MATERIAL FOR THIS EXERCISE:
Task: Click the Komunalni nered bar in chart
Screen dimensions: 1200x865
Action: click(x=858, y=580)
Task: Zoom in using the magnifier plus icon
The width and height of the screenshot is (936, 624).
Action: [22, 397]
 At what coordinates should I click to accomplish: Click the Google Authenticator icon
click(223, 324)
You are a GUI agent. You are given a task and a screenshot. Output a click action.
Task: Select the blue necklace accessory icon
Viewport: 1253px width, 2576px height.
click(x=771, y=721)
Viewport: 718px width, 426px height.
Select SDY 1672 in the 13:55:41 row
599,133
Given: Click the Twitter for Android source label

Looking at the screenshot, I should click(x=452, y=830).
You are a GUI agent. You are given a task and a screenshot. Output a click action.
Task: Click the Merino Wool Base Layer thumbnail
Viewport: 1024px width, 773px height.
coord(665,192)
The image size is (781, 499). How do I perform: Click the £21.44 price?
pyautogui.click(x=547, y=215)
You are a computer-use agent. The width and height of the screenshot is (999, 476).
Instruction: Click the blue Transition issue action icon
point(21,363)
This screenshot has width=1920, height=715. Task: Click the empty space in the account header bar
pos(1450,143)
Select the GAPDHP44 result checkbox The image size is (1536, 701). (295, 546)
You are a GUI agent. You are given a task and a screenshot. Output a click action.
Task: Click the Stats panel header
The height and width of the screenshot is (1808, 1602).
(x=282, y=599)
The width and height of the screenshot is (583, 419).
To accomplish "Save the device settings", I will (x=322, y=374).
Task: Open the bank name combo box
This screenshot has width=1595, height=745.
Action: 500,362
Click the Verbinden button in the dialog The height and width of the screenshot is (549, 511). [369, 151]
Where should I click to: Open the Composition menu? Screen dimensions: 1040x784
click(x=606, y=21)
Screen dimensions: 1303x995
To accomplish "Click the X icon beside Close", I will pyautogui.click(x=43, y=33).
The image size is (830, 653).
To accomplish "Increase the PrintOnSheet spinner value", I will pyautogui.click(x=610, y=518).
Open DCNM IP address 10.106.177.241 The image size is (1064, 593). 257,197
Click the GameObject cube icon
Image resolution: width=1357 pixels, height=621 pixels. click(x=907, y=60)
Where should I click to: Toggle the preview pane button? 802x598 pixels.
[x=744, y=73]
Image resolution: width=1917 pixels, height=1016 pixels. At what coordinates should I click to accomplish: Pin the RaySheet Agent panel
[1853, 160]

ASSIGNMENT: Scan the material above for "will". Copy every line where it appears.

WRITTEN SOLUTION:
To accomplish "Save the device settings", I will (x=322, y=374).
To accomplish "Click the X icon beside Close", I will pyautogui.click(x=43, y=33).
To accomplish "Increase the PrintOnSheet spinner value", I will pyautogui.click(x=610, y=518).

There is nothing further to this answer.